La Sra. Nhan se despertó en casa de Nguyet. Echó un vistazo a la casa destartalada con una tetera, una olla arrocera, unos cuencos y un caballete... Una vez, sí, esa fue la vez que la niña, furiosa, le arrebató el colgante y se negó rotundamente a soltarlo y devolvérselo. La soledad la había vuelto terca, su manita apretada con fuerza como un animal terco. Lo ignoró, lo mimó, lo consideró como de su propia sangre.
Ahora su mano sostenía la de ella, cambiaba de barrio, guiaba a los niños y regresaba a ella como un sueño.
Mi madre adoptiva falleció después de graduarme.

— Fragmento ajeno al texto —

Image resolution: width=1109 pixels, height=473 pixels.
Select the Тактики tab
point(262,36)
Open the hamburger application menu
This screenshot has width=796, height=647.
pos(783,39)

Me convertí en profesora de arte y cambié de escuela varias veces. No sé cómo llegué aquí... ¿Y tú?

La señora Nhan se limitó a sonreír, no quería contarle sobre el resto de su vida después del divorcio, en ese momento sus ojos se iluminaron de alegría.
En los días siguientes, la gente vio a la Sra. Nhan mezclando apresuradamente jugo de ciruela ácida y jugo de limón para apoyar a Nguyet y a los niños que con entusiasmo transformaban este triste barrio en un espacio extraño, verde y limpio. Parecía que el verano había traído alegría a todo el barrio. Un verano verdaderamente memorable.